Mendes D, Alves C, Batel-Marques F
CHAD - Centre for Health Technology Assessment and Drug Research, AIBILI - Association for Innovation and Biomedical Research on Light, Coimbra, Portugal; Central Portugal Regional Pharmacovigilance Unit, AIBILI - Association for Innovation and Biomedical Research on Light, Coimbra, Portugal; School of Pharmacy, University of Coimbra, Coimbra, Portugal.
J Clin Pharm Ther. 2014 Jun;39(3):307-13. doi: 10.1111/jcpt.12148. Epub 2014 Mar 17.

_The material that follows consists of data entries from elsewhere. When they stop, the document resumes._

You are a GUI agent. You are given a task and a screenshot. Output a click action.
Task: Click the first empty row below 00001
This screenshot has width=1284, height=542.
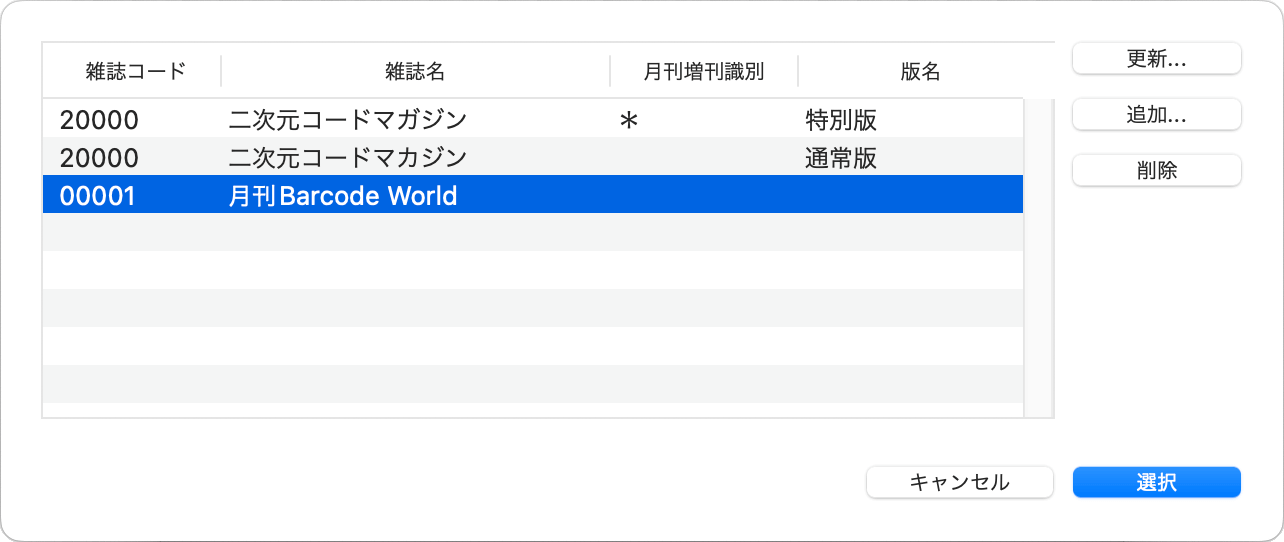[532, 233]
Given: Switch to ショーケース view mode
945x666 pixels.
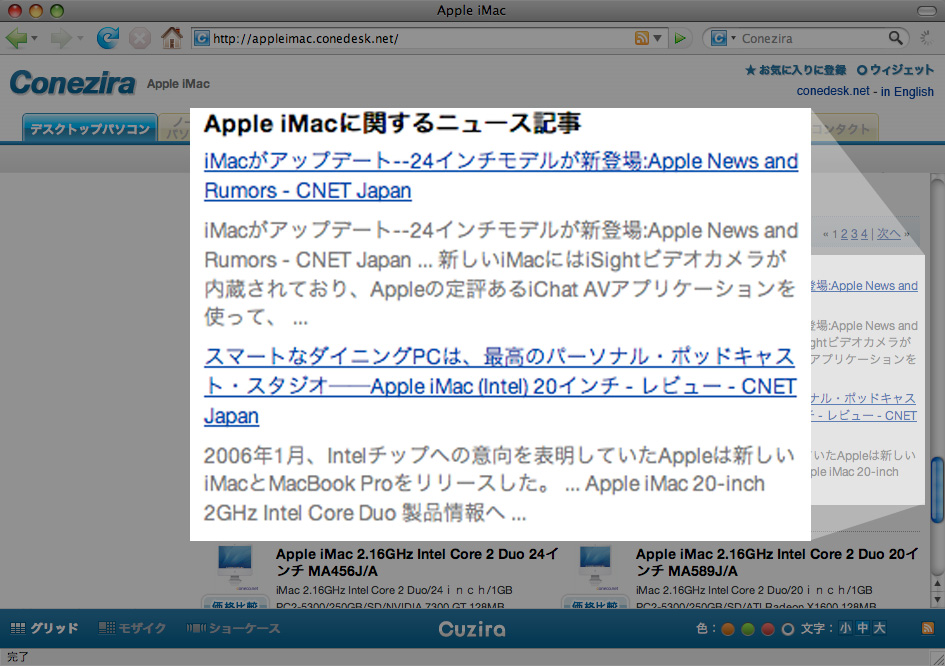Looking at the screenshot, I should tap(233, 629).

Despite being effective, the biologics approved for treating rheumatoid arthritis have been associated with serious adverse events. This study is aimed at comparing the safety profiles of adalimumab, etanercept and infliximab by analysing the disproportionalities of the associations between the different adverse events and the different biologics in the Portuguese spontaneous reporting database.
Adverse events spontaneously reported to the Portuguese pharmacovigilance system (PPS) between 2009 and 2011 were included. Adverse events were classified according to MedDRA in the primary system organ class. The reporting odds ratio (ROR) and its 95% confidence intervals (CI) were calculated for each biologic regarding the various categories of adverse events. Microsoft Excel was used to perform all the calculations.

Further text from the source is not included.